自らを台湾人と偽ったフランス人著述家

●ペテン師:ジョージ・サルマナザール(1679頃~1763)

非公開エリアに侵入するには、口のうまい詐欺師がいる。そこでジョージ・サルマナザールも一味に加えようと思う。

1703年にロンドンに現れたサルマナザールは当時ヨーロッパでほとんど知られていなかったフォルモサ島(台湾)の出身だと主張した。ロンドンっ子を煙に巻くために彼は偽の言語、偽のカレンダー、偽の宗教、偽の文化習俗をでっち上げて、当時の最も学識豊かな紳士でさえも騙すことに成功した。

ベストセラーとなった彼の著書には多くの詳細な情報が詰め込まれていたが、すべてまったくのでたらめだった。たとえ誰かが疑惑を抱いても、サルマナザールは巧みな話術でうまく話をそらした。やがて化けの皮がはがれ、実はフランス人であることが判明したあとでさえ、彼の名声は失われなかった。危機をうまく回避できる人間がいるとすれば、それはジョージ・サルマナザールだ。

ナチスに「白ネズミ」と呼ばれた女エージェント

●コミュニケーション担当:ナンシー・ウェイク(1912~2011)

完璧な犯罪計画は、人を動かす力を持つマネージャーを必要とする。そして組織の敏腕統括者として、ナンシー・ウェイク以上の適任者は思いつかない。ニュージーランド生まれの彼女はフランスのレジスタンスとイギリスのSOE(特殊作戦執行部)の両方で重要な役割を果たし、フランスのナチス占領軍を混乱に陥れ、そして敵地に墜落した連合軍のパイロットを国外脱出させた。

ナンシー・ウェイク
ナンシー・ウェイク〈オーストラリア戦争記念館のオンライン カタログより〉(写真=PD-Australia/Wikimedia Commons

ウェイクはとにかくおもしろい人だった。ひょうきんで、激しく、頑固で、また状況がまずくなると優れた射撃能力を披露した。彼女の担当はロジスティクスと通信だったが、危険な戦闘を計画して自ら参加することもあり、必要とあれば敵兵を殺した。また敵兵の監視をくぐり抜けるために彼らといちゃついてみせることもあった。

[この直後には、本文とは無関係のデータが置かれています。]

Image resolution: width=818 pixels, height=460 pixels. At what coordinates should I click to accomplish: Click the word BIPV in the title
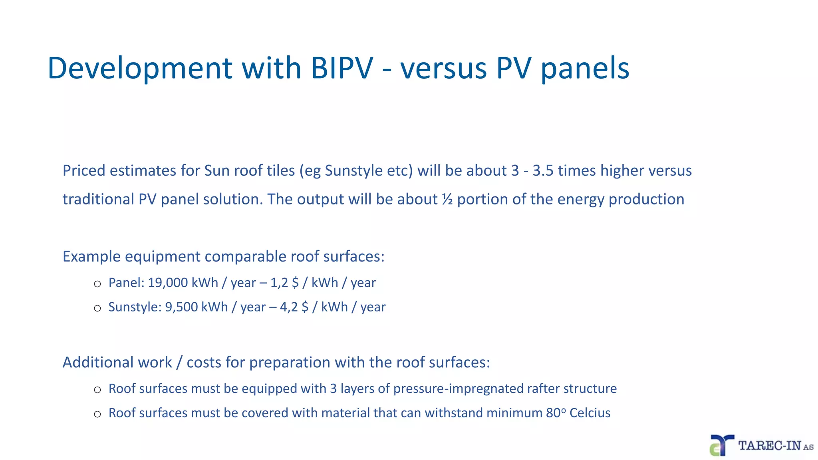click(x=341, y=68)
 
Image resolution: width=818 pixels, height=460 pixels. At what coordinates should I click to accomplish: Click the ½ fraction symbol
click(x=447, y=199)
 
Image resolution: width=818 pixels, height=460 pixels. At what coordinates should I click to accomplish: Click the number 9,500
click(x=181, y=307)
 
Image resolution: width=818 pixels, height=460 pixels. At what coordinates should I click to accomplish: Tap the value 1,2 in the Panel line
click(x=279, y=283)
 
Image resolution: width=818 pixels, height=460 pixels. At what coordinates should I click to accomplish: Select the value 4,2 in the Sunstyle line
click(x=288, y=307)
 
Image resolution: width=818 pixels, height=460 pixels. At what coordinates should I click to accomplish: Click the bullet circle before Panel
click(x=97, y=284)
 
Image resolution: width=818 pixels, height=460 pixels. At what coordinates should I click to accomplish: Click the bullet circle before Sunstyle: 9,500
click(x=97, y=308)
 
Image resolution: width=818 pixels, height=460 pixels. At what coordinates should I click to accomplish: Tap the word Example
click(x=91, y=256)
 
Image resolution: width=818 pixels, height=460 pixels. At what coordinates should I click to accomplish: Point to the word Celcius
click(x=590, y=413)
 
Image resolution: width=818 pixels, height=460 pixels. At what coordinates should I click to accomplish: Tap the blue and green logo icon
click(x=721, y=445)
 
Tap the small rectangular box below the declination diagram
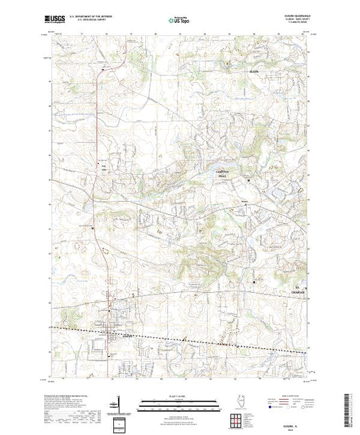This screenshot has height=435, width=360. click(x=120, y=423)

ロンドンに重要なメッセージを届けるべく、自転車で500キロメートルをわずか72時間で走破したというのは有名な話だ。ナチスどもが彼女の正体に気づき、「ホワイト・マウス(白ネズミ)」と名づけて後を追いはじめたときでさえ、彼女は驚くほど巧妙に国外に脱出することに成功している。ナンシー・ウェイクはとにかくすごい女性で、彼女が僕のチームを動かしてくれることを確信している。